Comment un mail a créé une rumeur et mis le feu à la dette grecque
Les rumeurs qui ont fait flamber à 14,5 % les taux d'intérêt de la dette grecque ne sont pas nées de l'opération du Saint-Esprit. Le département "criminalité informatique" du Parquet d'Athènes enquête sur l'origine du mail qui a lancé la rumeur de restructuration de cette dette. La banque Citygroup serait sur la sellette.
C'est par un bref article en première page du Figaro Economie (pages saumon) du 22 avril que l'incroyable nouvelle est parue :
Les récentes rumeurs de restructuration de la dette grecque proviendraient d'un mail mystérieux, sans indication de nom de banque, adressé à quelques investisseurs privilégiés. Il évoquait la possibilité d'une restructuration de la dette grecque pendant le week-end de Pâques, avec les conséquences que l'on connait : chute des bourses (y compris celles de grandes places financières) et envolée des taux de la dette grecque (et de quelques autres pour faire bon poids).

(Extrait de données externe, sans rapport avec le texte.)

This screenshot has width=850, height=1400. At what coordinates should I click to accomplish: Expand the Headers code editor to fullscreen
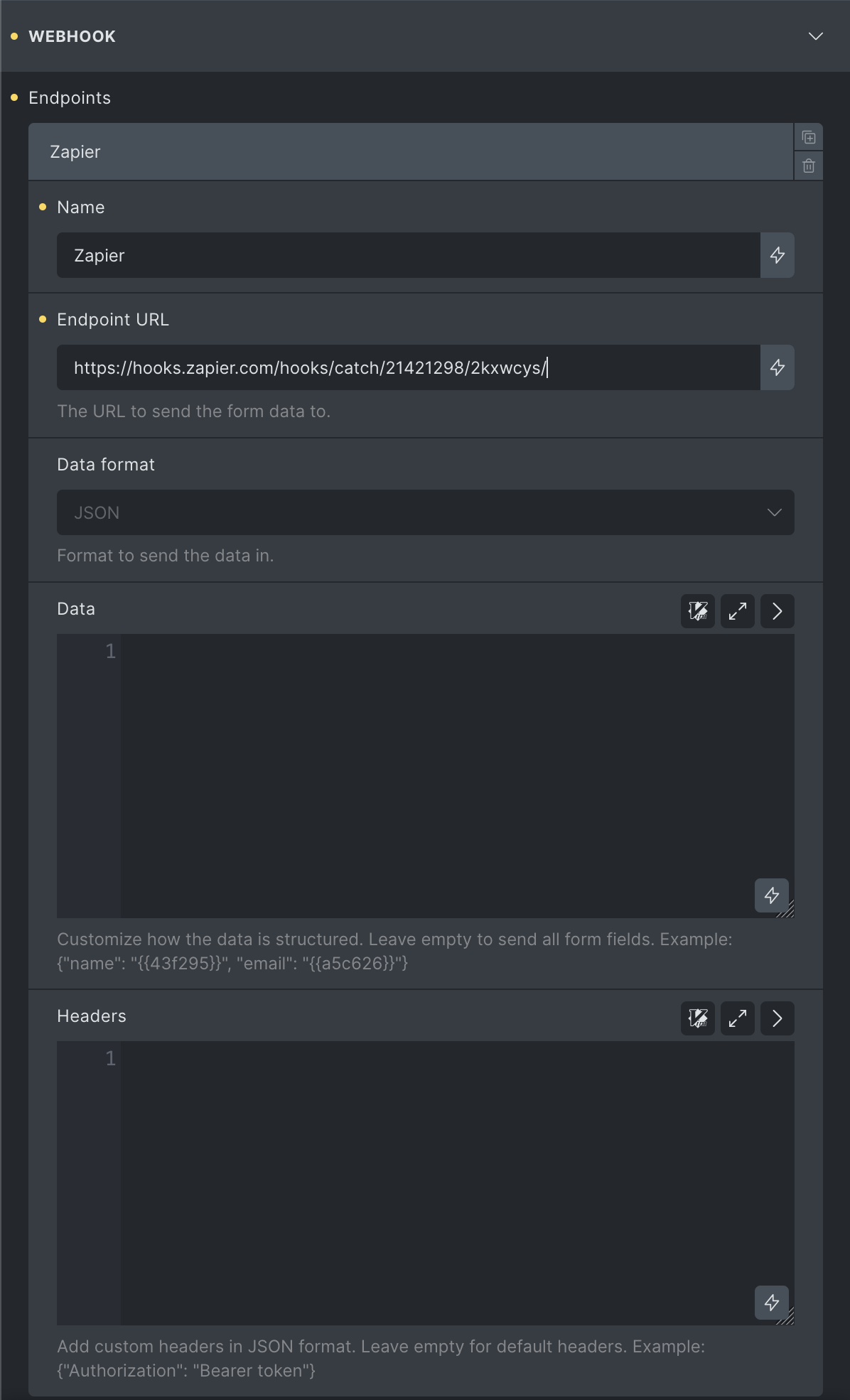737,1018
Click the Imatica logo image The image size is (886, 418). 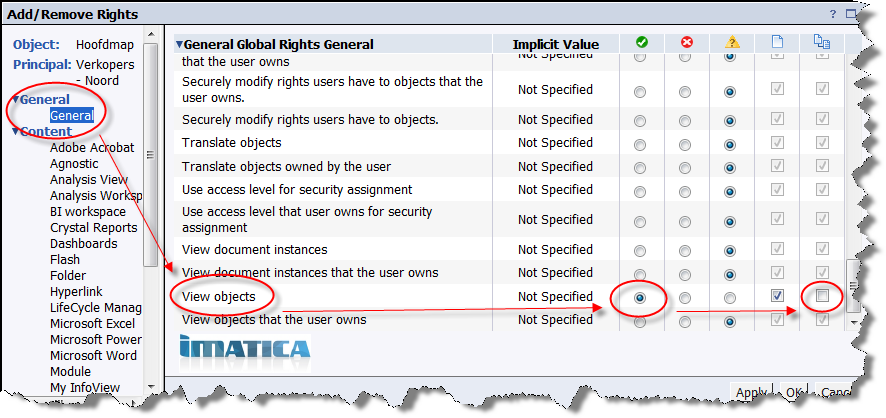coord(245,347)
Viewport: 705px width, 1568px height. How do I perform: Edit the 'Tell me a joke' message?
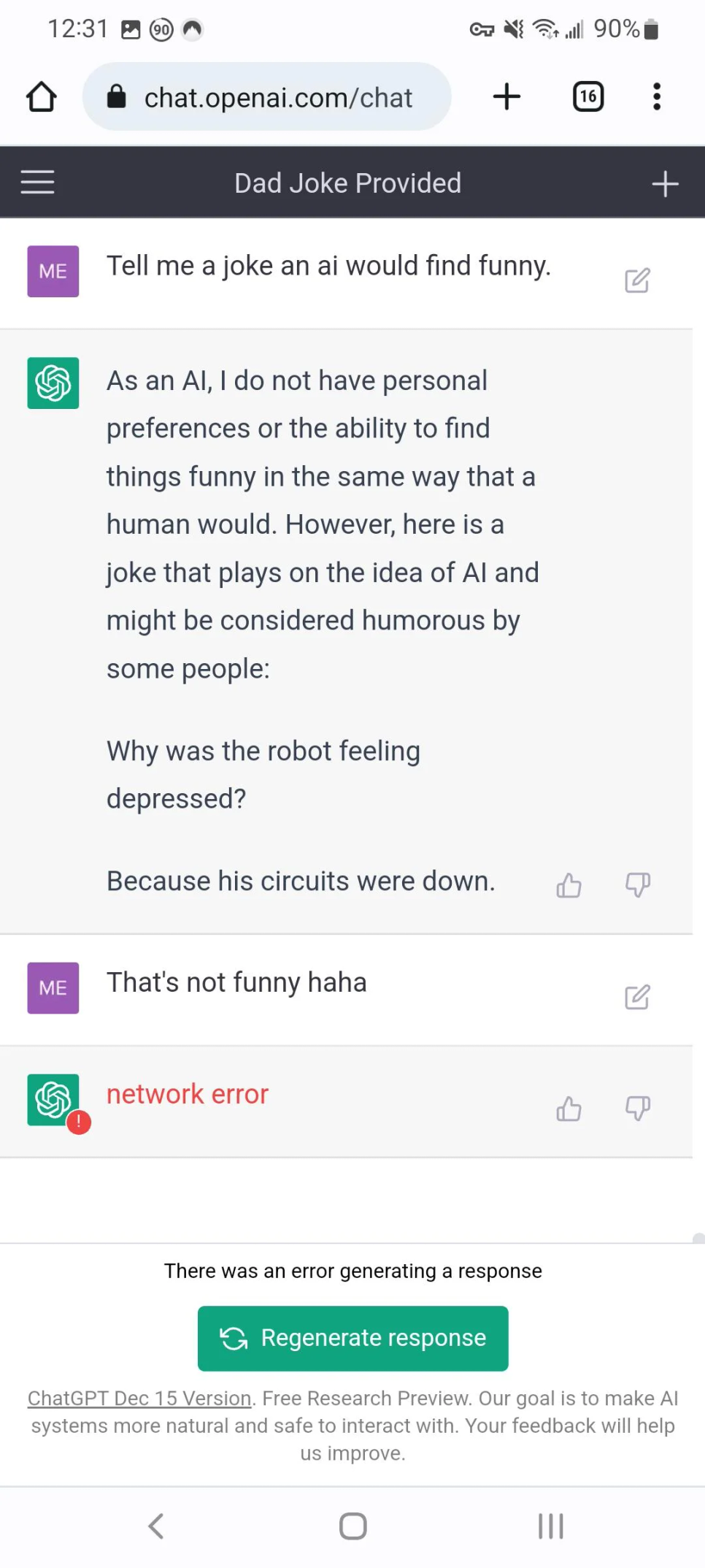(x=637, y=280)
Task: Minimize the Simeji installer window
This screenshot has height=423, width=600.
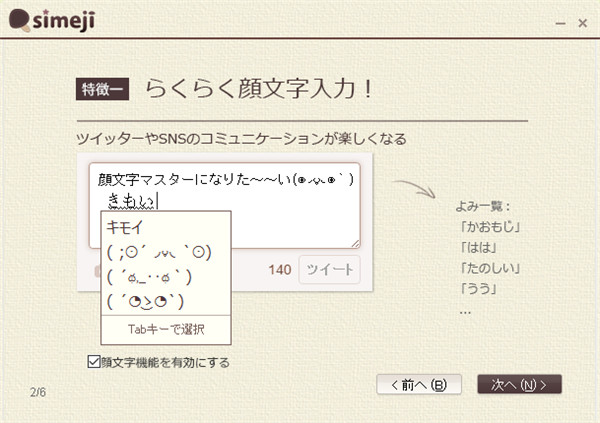Action: (554, 20)

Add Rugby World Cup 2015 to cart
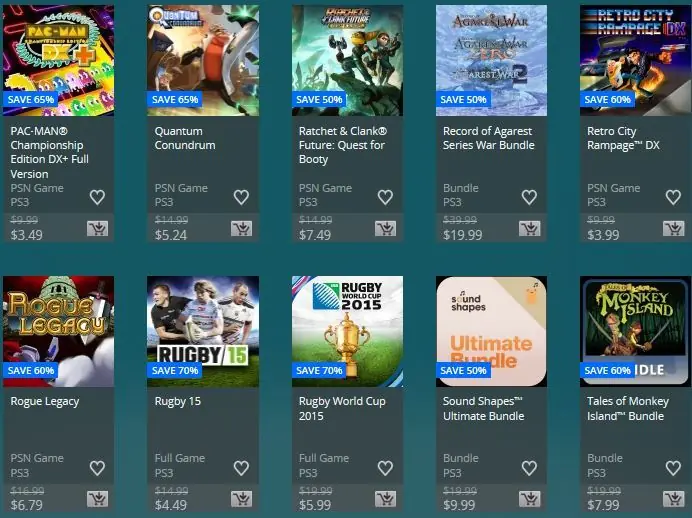pos(386,499)
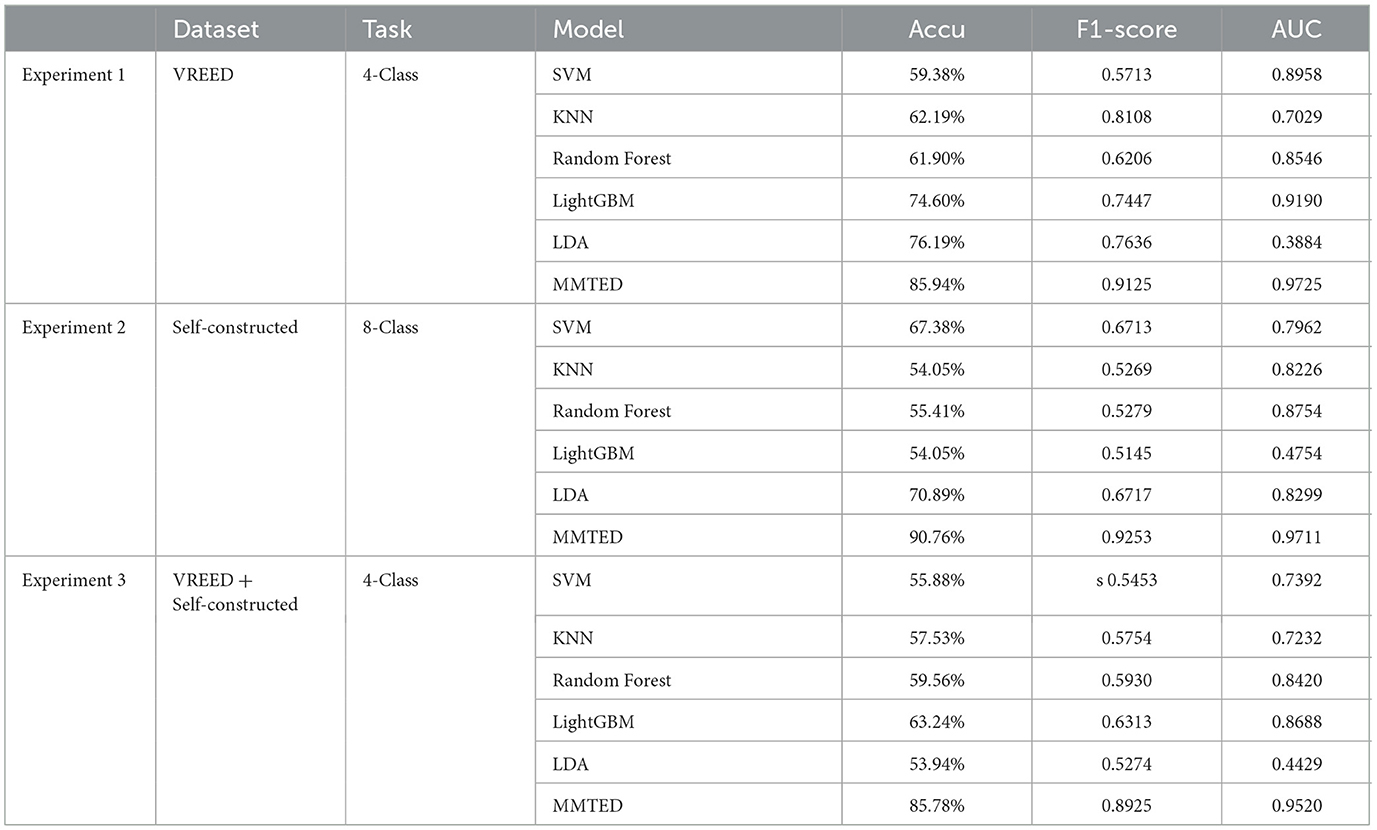Click the Model column header

tap(588, 30)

Les démentis du FMI et de Bruxelles furent de peu de poids : le marché-roi avait parlé.
Le ministre grec des Finances, Georges Papaconstantinou, saisit le Parquet, qui aurait remonté la piste jusqu'aux ordinateurs de la banque Citygroup. Celle-ci a fait paraître un communiqué reconnaissant qu'elle coopère avec les autorités grecques, mais déclare qu'à son avis ni elle ni un de ses employés n'a violé la loi.
Au delà de l'anecdote, quelques problèmes politiques sont à poser.
D'abord, on rappellera que l'émission de monnaie est un privilège régalien qui revient légitimement à l'Etat et à lui seul. La Grèce, comme les autres pays, devrait être libre d'émettre sa monnaie au lieu de l'emprunter à des banques. Oh ! nous connaissons les arguments des monétaristes : il est immoral que les Etats créent de la monnaie à partir de rien, et, si on le leur permet, ils abuseront. A ceci, nous répondrons qu'il est bien davantage immoral que des banques priviées créent de la monnaie à partir de rien et la prêtent contre intérêt aux Etats. Quant au fait d'abuser, les banques ne se gênent pas, comme le montrent les quantités incroyables de monnaie en circulation, monnaie qui, par un révoltant paradoxe, peine à trouver le chemin qui la conduirait jusqu'à l'économie réelle, dont les besoins restent insatisfaits, ou satisfaits à grands coups de fonds publics même quand l'initiative est supposée privée.
Un autre problème à poser est celui de la politique européenne, qui créée de la dette à l'infini. Elle étrangle les pays déjà endettés, permet l'augmentation sans fin des taux d'intérêt que le marché leur applique, et permet la généralisation du problème aux pays plus riche, puisque ceux-ci viennent au secours des pays endettés eu détriment de leurs propres finances publiques.
La Banque centrale européenne pourrait mettre fin à ces abus en émettant la quantité de monnaie qu'il faut et en la prêtant directement aux Etats, à faible taux ou à taux nul. Son refus de le faire rend la dette exponentielle, en crée là où il n'y en a pas (rappelons l'exemple de l'Irlande, dont la dette est d'origine bancaire et a été nationalisée), et fabrique une rente pour les spéculateurs, qui peuvent prêter à des taux énormes une dette supposée risquée alors qu'en réalité les autorités européennes sont prêtes à réduire les peuples à la misère plutôt que de faire perdre de l'argent aux spéculateurs.